◆ **Blok Teks**
↓

Advertisement
OPINI: Menyoal Perizinan Keramaian oleh Kepolisian
Advertisement
Salah satu momok yang ditakuti masyarakat ketika hendak mengajukan perizinan keramaian kegiatan kepada kepolisian adalah biaya perizinan yang mahal. Padahal merujuk pada Petunjuk Lapangan (Juklap) Kapolri No. Pol/02 /XII/95 tentang perizinan dan pemberitahuan kegiatan masyarakat, pada dasarnya tidak ada pungutan biaya perizinan yang harus dikeluarkan oleh pihak yang mengadakan sebuah kegiatan.
Informasi yang didapatkan dari seorang narasumber misalnya, pada 2022 salah satu SMA Negeri di Jogja mengalami hal yang menakutkan tersebut ketika mengurus izin keramaian sebuah acara pentas musik. Alasan pengenaan biaya tersebut adalah untuk membayar personel yang akan diturunkan selama acara berlangsung, nominalnya juga tidak sedikit. Anehnya, pengenaan biaya tersebut juga tidak disertai dengan dasar perjanjian atau landasan hukum.
Advertisement
Pengaturan mengenai larangan pungutan, termasuk biaya tidak sah yang dikenakan dalam pengajuan izin keramaian telah disorot dalam Pasal 369 ayat (1) Kitab Undang-Undang Hukum Pidana (KUHP), berbunyi; “Barang siapa dengan maksud untuk menguntungkan diri sendiri atau orang lain secara melawan hukum, memaksa orang lain dengan kekerasan atau ancaman kekerasan, untuk memberikan sesuatu barang, yang seluruhnya atau sebagian adalah milik orang lain, atau supaya memberikan hutang maupun menghapuskan piutang, diancam karena pemerasan, dengan pidana penjara paling lama sembilan tahun.”
Dengan demikian, perbuatan pungutan tidak sah tersebut pada dasarnya merupakan tindak pidana dan dapat diancam hukuman berdasarkan Pasal 369 ayat (1) KUHP. Tidak main-main, pelaku bisa dipenjara paling lama empat tahun atau pidana denda paling banyak kategori IV, yaitu Rp200 juta.
Masih tentang pengalaman salah satu SMA Negeri tersebut, sayangnya panitia penyelenggara acara musik saat itu masih kurang paham mengenai larangan pungutan perizinan dimaksud. Mereka lebih memilih diam karena khawatir acaranya gagal tidak jadi diselenggarakan karena adanya perselisihan dalam proses pengurusan perizinan.
Dari pengalaman ini, kita mendapatkan fakta bahwa ternyata di lapangan peraturan tentang larangan melakukan pungutan yang tidak sah tidak sepenuhnya ditaati oleh pihak-pihak yang berwenang. Pertanyaanya, selama ini bagaimana pengawasan yang dilakukan?

↑

◆ **Data Tercatat**

↓

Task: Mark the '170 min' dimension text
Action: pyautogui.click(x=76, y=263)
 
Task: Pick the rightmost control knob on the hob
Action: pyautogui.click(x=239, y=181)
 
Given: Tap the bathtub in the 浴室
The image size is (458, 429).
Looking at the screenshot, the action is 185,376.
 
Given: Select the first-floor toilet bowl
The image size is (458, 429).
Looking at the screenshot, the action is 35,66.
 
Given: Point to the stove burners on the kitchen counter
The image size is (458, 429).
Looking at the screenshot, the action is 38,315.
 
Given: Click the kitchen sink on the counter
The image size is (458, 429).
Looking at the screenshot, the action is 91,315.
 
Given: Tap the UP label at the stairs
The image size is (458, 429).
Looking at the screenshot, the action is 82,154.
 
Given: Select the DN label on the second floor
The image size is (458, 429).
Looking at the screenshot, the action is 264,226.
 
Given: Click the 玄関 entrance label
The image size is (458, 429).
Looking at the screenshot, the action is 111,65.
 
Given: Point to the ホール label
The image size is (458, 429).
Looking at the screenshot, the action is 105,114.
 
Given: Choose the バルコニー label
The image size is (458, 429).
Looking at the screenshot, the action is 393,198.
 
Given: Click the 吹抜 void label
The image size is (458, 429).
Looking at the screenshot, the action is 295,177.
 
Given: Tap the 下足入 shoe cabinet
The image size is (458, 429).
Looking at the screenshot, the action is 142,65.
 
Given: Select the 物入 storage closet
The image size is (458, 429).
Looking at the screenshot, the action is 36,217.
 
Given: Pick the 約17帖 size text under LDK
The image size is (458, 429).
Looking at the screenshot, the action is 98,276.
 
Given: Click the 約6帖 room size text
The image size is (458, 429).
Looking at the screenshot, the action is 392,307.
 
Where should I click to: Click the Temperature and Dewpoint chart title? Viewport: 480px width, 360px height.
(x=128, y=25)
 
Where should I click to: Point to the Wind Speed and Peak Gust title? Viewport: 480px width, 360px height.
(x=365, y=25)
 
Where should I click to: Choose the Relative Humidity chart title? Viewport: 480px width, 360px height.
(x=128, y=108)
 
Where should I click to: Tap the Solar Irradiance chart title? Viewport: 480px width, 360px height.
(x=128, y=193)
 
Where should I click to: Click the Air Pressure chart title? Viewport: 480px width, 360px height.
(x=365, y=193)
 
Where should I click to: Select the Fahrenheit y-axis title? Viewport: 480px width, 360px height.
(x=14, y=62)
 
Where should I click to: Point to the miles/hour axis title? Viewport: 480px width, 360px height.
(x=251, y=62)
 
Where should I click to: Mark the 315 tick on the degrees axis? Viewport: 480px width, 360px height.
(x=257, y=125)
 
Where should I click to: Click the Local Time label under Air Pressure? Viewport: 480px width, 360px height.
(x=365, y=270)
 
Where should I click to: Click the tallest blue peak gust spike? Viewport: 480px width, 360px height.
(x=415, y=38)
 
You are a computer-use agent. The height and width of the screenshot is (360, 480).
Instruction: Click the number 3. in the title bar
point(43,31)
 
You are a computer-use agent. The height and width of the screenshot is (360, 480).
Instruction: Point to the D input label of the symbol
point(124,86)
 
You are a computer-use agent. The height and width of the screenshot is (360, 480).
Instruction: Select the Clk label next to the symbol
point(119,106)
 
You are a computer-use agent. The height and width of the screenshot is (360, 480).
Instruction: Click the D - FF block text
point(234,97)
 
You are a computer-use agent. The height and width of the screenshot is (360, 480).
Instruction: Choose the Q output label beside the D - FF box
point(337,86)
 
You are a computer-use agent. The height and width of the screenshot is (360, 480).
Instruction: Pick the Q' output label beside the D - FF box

↑

◆ **Daftar Tugas**
#1 Sunting opini tentang perizinan keramaian: tuliskan ulang bagian dari "Masih tentang pengalaman" sampai "pengawasan yang dilakukan?", dengan "panitia penyelenggara" diganti menjadi "panitia pelaksana".
#2 Lanjutkan opini tentang perizinan keramaian mulai setelah kalimat terakhirnya.

◆ **Jawaban per Tugas**
#1
Masih tentang pengalaman salah satu SMA Negeri tersebut, sayangnya panitia pelaksana acara musik saat itu masih kurang paham mengenai larangan pungutan perizinan dimaksud. Mereka lebih memilih diam karena khawatir acaranya gagal tidak jadi diselenggarakan karena adanya perselisihan dalam proses pengurusan perizinan.
Dari pengalaman ini, kita mendapatkan fakta bahwa ternyata di lapangan peraturan tentang larangan melakukan pungutan yang tidak sah tidak sepenuhnya ditaati oleh pihak-pihak yang berwenang. Pertanyaanya, selama ini bagaimana pengawasan yang dilakukan?

#2
Tingkat Kepercayaan
Seperti yang kita ketahui, keluhan mengenai pemungutan biaya secara tidak sah ini banyak beredar di media sosial. Masyarakat pada akhirnya skeptis dengan kinerja penegakan hukum di negeri ini. Sebagai contoh Twitter dengan username @ellowwww24, mengeluhkan permintaan uang oleh petugas saat mengurus kehilangan ATM dan KTP. Selain itu akun Twitter @gehanghofari, juga menuliskan pengalamannya ketika membuat laporan kehilangan dompet, meskipun dilayani dengan baik tetapi setelaahnya dimintai uang "seikhlasnya”. Ironisnya, petugas tersebut saat melayani mengenaikan pin "ANTI-PUNGLI" dan disitu ada spanduk gede antikorupsi.
Dari pengakuan beberapa warga Twitter di atas, wajar jika masyarakat kemudian mempertanyakannya, karena perlakuan pungutan yang terjadi tersebut menjadi salah satu faktor yang dapat menyebabkan turunnya tingkat kepercayaan publik. Sementara itu Lembaga Survei Indonesia (LSI) merilis hasil risetnya yang menunjukkan tingkat kepercayaan publik yang terus menurun, sebesar 2% pada Agustus 2022, dan anjlok lagi hingga 17% pada Oktober 2022.
Berdasarkan hasil survei tersebut kepolisian menjadi lembaga penegak hukum yang paling tidak dipercaya publik. Direktur Eksekutif LSI Djayadi Hanan mengatakan secara sosio demografi, masyarakat dengan tingkat pendidikan tinggi lebih tidak percaya kepada polisi. Mereka yang pendapatannya lebih tinggi pun cenderung memiliki tingkat kepercayaan yang lebih rendah kepada polisi (dataindonesia).
Jika kepolisian benar-benar melakukan evaluasi dan pengawasan langsung terhadap kinerja dan kepatuhan hukum anggotanya secara rutin, seharusnya pungutan tidak sah dalam pelayanan kepolisian dapat dicegah.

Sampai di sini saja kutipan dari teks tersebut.